- [WHAT TO WORK ON]: The reply to the records below should contain exactly the lines from the line with "Accept all cookies (918, 899)" through the line with "Hír (102, 817)", and nothing besides.

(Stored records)
==*==

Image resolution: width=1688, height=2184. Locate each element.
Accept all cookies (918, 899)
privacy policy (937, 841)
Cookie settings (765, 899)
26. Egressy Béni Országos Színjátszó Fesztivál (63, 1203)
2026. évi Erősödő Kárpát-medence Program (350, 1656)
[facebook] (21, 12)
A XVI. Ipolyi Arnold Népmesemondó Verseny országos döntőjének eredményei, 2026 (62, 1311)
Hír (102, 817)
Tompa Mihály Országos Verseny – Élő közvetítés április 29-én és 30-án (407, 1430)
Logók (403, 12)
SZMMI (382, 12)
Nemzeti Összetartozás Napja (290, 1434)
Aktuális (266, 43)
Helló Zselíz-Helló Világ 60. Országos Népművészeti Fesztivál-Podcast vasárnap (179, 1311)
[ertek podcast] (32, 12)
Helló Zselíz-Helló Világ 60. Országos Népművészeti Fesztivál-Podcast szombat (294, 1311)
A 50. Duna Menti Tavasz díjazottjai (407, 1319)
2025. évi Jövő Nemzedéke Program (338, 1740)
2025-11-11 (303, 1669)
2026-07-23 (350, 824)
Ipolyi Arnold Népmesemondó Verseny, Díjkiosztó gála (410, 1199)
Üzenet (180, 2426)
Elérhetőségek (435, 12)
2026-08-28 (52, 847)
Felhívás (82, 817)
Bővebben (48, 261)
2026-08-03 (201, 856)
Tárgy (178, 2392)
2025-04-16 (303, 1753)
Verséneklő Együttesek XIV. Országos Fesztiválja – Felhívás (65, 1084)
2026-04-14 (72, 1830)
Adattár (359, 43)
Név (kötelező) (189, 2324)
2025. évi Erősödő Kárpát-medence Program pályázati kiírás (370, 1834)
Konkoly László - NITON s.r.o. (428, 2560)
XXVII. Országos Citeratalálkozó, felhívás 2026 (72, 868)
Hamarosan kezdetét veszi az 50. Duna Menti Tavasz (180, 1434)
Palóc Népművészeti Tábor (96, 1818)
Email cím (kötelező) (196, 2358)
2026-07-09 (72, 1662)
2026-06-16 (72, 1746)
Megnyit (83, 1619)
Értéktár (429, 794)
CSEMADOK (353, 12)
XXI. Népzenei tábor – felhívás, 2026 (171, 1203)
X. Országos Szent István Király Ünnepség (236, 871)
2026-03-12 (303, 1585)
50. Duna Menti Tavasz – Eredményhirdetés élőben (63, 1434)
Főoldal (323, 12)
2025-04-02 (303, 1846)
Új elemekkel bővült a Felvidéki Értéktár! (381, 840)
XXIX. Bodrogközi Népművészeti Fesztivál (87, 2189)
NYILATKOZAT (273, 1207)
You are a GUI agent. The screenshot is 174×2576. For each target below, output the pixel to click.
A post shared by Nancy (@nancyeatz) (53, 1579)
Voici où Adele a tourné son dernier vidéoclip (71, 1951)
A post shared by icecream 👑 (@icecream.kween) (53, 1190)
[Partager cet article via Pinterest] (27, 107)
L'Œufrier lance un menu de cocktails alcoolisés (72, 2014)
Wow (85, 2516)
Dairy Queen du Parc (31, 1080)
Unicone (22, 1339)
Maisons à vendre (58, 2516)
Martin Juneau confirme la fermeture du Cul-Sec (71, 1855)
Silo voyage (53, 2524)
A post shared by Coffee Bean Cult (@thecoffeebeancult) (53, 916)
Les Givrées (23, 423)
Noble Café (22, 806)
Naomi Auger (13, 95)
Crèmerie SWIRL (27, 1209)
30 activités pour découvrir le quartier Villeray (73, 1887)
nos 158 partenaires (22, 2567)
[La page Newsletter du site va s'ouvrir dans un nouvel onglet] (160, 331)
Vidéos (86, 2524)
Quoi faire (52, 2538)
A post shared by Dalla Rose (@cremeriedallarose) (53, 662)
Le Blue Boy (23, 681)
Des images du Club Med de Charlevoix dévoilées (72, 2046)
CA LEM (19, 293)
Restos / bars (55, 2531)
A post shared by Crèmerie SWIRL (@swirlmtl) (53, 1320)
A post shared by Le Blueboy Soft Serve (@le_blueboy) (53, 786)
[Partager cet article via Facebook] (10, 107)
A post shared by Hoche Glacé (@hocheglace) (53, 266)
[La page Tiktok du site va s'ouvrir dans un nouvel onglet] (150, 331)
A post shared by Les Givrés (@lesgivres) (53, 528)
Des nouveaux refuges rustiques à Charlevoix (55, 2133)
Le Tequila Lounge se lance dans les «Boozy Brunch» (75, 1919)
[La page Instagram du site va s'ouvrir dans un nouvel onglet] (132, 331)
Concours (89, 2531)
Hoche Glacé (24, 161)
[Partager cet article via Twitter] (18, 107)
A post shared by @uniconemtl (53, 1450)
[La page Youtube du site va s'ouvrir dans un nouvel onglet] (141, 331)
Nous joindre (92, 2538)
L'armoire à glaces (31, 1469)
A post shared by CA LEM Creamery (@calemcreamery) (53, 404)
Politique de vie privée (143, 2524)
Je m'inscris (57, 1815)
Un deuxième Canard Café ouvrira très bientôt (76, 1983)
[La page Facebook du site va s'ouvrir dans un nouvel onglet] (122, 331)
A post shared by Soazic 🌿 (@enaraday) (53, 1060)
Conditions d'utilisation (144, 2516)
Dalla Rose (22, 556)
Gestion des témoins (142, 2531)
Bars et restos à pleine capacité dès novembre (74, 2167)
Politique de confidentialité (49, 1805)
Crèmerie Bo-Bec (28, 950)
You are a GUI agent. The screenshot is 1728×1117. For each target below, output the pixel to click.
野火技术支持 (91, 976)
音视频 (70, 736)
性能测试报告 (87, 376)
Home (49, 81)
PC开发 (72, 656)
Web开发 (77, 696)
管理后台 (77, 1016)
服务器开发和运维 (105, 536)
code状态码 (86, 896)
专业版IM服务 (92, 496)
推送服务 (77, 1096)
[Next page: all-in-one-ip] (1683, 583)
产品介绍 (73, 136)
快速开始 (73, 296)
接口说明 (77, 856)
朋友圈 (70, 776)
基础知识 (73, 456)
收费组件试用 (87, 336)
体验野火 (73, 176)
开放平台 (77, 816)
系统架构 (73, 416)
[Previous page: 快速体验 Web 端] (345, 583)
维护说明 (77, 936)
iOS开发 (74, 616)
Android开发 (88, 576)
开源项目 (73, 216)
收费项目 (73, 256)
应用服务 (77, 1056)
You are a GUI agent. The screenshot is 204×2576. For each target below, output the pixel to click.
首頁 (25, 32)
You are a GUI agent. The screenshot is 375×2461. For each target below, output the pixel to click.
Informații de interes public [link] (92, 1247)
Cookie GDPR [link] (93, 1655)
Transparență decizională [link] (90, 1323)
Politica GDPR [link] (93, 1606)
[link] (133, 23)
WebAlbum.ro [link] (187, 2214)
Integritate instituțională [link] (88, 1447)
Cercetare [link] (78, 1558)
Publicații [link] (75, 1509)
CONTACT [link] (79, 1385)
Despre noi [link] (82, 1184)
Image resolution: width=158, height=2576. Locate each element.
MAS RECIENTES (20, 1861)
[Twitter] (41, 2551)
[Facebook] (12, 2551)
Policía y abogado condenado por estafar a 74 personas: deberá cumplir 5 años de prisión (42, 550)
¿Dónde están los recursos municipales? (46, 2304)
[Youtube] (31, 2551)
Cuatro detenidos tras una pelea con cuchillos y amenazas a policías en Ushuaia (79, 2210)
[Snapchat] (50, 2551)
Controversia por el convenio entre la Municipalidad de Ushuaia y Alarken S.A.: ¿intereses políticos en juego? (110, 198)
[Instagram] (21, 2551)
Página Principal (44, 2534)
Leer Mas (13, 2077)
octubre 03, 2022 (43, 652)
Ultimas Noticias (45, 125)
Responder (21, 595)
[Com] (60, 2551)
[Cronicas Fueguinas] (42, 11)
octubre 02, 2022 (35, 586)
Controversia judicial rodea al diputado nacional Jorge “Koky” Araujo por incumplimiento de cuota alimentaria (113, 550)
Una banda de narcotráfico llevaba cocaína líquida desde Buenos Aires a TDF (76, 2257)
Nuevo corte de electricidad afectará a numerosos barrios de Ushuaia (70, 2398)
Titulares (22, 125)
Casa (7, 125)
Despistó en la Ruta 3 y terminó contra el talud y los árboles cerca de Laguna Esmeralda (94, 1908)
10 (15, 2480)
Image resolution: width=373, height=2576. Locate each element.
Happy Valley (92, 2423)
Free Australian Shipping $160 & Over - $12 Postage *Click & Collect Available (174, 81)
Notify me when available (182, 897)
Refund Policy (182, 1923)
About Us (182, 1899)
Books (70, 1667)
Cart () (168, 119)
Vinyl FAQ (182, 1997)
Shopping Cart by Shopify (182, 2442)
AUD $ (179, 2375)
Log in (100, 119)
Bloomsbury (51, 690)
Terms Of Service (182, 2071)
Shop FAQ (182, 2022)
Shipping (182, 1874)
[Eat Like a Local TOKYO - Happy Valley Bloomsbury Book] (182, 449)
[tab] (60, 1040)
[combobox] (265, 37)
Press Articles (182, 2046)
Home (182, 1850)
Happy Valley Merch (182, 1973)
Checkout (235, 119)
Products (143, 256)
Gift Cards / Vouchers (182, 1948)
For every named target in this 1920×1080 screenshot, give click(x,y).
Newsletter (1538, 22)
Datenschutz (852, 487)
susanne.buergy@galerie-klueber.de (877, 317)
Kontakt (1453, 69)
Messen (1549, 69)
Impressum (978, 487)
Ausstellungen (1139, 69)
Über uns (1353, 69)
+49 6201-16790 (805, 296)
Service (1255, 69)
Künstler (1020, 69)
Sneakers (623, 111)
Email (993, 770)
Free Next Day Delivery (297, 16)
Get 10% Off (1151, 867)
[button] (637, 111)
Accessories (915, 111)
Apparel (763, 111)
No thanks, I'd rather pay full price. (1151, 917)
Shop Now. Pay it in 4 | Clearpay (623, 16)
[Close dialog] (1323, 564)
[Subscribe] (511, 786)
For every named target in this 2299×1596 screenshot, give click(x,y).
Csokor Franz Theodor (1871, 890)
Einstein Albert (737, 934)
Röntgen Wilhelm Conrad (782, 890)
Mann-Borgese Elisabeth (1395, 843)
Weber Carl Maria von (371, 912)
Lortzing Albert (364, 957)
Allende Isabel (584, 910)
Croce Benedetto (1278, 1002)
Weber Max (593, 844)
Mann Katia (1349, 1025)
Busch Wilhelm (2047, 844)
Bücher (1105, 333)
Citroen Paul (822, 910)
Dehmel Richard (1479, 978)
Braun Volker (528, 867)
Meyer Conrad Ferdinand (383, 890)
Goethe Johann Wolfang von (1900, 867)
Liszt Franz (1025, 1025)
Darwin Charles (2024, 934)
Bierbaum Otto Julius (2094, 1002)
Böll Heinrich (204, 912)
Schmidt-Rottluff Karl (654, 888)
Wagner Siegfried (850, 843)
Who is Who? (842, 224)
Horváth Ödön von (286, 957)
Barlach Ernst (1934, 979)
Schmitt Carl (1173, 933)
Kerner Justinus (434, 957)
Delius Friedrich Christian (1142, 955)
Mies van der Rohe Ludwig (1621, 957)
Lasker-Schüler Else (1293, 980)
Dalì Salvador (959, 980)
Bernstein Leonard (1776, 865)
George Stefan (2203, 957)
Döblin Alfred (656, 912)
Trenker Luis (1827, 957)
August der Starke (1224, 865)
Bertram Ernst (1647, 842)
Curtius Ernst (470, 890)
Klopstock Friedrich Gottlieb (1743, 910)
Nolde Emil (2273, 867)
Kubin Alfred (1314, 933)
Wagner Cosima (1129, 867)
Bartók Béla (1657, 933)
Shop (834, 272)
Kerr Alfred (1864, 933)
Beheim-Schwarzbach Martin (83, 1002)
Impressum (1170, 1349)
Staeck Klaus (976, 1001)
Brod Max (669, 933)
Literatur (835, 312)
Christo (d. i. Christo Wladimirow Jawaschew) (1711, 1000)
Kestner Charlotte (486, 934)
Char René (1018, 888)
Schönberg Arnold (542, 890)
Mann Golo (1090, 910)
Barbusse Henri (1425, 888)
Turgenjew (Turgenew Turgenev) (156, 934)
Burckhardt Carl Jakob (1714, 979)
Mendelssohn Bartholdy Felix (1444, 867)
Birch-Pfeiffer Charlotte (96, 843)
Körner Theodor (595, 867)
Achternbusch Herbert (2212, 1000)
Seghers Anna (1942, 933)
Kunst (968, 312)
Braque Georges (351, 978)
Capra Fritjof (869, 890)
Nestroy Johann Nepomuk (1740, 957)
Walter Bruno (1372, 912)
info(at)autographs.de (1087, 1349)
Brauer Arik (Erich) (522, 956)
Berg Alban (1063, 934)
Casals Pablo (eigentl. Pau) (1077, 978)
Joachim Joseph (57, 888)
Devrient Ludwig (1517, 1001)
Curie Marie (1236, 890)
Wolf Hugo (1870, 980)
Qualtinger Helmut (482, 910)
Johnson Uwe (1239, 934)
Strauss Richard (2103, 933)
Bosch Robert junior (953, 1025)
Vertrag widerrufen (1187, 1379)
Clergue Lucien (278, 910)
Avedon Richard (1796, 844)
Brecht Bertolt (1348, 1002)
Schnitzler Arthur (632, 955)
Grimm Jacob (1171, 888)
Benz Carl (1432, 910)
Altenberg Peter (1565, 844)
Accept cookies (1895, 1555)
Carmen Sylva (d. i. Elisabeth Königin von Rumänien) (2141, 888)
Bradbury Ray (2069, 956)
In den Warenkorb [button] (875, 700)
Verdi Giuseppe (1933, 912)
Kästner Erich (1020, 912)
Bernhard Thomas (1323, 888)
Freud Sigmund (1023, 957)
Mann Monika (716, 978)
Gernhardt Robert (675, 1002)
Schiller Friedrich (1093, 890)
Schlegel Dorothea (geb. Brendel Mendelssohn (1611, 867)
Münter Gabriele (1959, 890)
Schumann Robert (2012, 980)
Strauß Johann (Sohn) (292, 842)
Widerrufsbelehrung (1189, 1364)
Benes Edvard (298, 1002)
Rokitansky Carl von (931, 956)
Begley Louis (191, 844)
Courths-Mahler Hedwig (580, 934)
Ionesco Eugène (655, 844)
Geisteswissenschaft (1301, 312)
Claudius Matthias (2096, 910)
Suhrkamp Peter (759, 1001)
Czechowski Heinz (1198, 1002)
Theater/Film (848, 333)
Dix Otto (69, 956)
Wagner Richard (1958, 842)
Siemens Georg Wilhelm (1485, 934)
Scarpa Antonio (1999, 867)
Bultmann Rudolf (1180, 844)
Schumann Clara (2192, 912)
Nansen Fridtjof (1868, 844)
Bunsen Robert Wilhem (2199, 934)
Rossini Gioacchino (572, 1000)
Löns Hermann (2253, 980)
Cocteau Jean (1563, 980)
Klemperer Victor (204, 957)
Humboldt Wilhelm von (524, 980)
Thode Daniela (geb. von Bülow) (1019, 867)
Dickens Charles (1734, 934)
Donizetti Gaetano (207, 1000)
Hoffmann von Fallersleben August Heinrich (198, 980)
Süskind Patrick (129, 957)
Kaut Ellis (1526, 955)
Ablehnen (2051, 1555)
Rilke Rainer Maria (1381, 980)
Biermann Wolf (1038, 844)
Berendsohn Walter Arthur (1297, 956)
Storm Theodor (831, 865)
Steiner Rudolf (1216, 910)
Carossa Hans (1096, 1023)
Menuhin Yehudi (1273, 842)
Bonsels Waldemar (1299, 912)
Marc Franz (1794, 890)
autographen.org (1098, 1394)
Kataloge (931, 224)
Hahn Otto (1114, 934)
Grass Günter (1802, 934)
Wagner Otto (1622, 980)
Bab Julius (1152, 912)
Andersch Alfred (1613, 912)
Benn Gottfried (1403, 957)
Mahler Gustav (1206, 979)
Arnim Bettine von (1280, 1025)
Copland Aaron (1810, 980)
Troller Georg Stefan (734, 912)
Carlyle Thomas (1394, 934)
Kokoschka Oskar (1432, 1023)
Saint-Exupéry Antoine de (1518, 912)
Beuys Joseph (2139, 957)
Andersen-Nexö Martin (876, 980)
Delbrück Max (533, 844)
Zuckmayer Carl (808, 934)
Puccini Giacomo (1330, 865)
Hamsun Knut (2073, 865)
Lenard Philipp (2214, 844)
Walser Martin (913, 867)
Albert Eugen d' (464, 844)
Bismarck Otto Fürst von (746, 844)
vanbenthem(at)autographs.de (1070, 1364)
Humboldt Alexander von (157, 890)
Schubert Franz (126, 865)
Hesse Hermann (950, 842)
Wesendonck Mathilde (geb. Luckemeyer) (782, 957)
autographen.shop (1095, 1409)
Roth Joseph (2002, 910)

==*==

- [EXERCISE ANSWER]:
Accept all cookies (918, 899)
privacy policy (937, 841)
Cookie settings (765, 899)
26. Egressy Béni Országos Színjátszó Fesztivál (63, 1203)
2026. évi Erősödő Kárpát-medence Program (350, 1656)
[facebook] (21, 12)
A XVI. Ipolyi Arnold Népmesemondó Verseny országos döntőjének eredményei, 2026 (62, 1311)
Hír (102, 817)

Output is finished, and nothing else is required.